[Stored items from a collection]
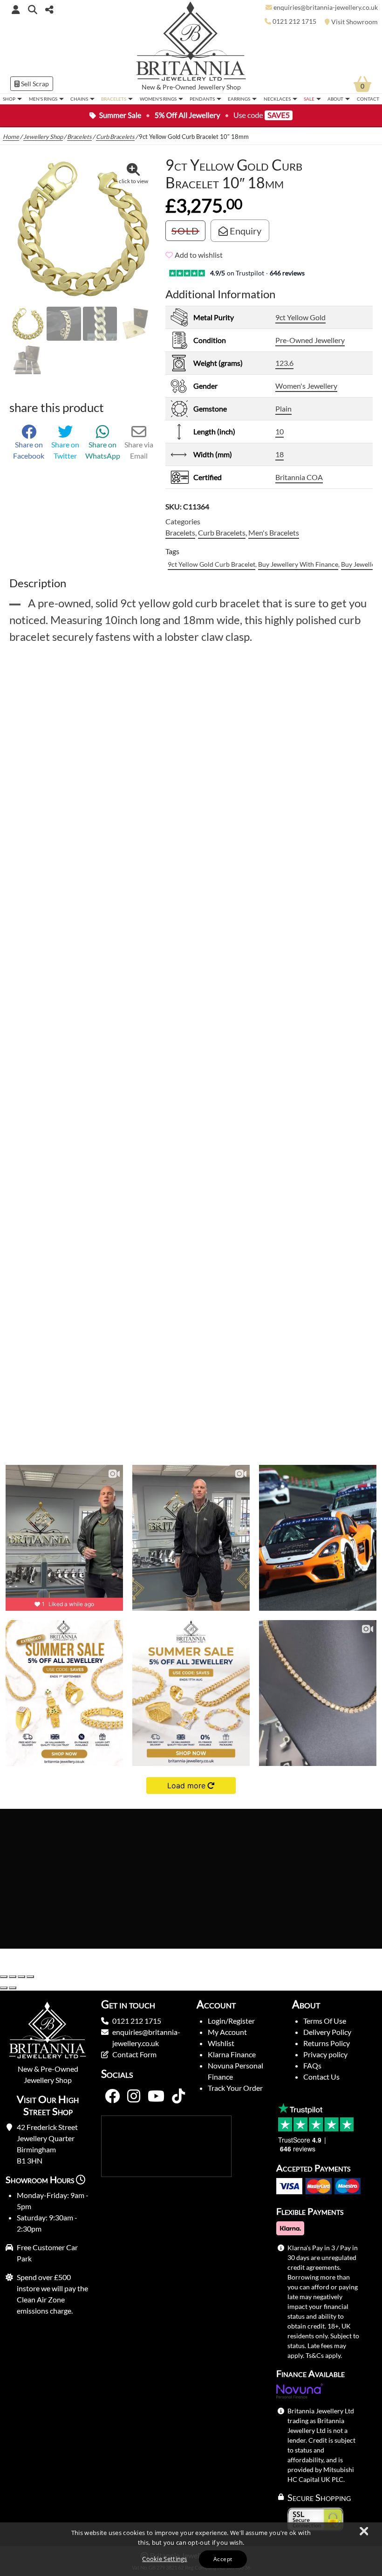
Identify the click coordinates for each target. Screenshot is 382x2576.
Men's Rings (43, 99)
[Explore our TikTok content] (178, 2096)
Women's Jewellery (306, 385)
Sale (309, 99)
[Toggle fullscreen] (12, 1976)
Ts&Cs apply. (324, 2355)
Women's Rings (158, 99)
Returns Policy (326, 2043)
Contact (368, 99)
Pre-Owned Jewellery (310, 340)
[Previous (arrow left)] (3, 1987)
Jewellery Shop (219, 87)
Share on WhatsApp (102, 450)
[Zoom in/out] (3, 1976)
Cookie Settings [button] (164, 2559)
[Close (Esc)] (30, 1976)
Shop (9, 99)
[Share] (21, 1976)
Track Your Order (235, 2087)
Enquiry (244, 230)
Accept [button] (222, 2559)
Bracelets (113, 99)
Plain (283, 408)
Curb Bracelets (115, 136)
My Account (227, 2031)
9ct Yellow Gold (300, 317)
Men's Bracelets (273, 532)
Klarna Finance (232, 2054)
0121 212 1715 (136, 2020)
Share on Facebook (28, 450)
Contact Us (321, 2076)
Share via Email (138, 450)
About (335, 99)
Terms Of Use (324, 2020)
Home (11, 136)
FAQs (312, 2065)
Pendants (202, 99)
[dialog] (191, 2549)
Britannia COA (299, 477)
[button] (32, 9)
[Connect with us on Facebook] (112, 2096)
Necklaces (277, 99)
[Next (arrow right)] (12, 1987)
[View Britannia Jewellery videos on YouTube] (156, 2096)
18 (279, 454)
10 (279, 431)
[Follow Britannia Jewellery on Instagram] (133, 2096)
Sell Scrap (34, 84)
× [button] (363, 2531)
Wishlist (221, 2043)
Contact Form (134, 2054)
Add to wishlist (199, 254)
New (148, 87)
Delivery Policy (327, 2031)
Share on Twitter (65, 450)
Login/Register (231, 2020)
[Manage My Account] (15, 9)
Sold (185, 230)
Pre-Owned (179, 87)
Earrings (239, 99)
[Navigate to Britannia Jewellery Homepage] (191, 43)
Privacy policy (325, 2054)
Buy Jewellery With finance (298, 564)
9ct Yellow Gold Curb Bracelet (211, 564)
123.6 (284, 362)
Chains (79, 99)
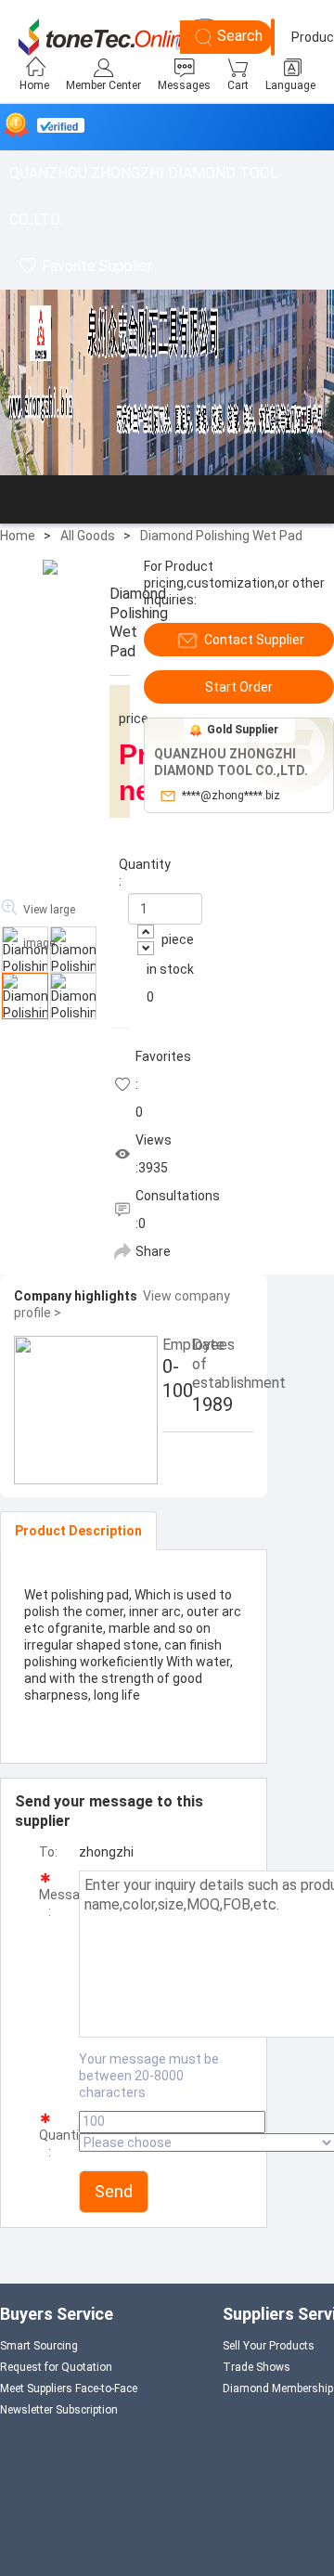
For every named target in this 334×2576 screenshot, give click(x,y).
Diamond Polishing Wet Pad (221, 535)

→ **WHAT THE EXERCISE ASKS**
The reply should hold only the lines running from the top of the records to the line containing "Cookie Settings [button] (164, 2559)", both included, copied exactly with no pictures.

→ **RESPONSE TO THE EXERCISE**
Identify the click coordinates for each target. Screenshot is 382x2576.
Men's Rings (43, 99)
[Explore our TikTok content] (178, 2096)
Women's Jewellery (306, 385)
Sale (309, 99)
[Toggle fullscreen] (12, 1976)
Ts&Cs apply. (324, 2355)
Women's Rings (158, 99)
Returns Policy (326, 2043)
Contact (368, 99)
Pre-Owned Jewellery (310, 340)
[Previous (arrow left)] (3, 1987)
Jewellery Shop (219, 87)
Share on WhatsApp (102, 450)
[Zoom in/out] (3, 1976)
Cookie Settings [button] (164, 2559)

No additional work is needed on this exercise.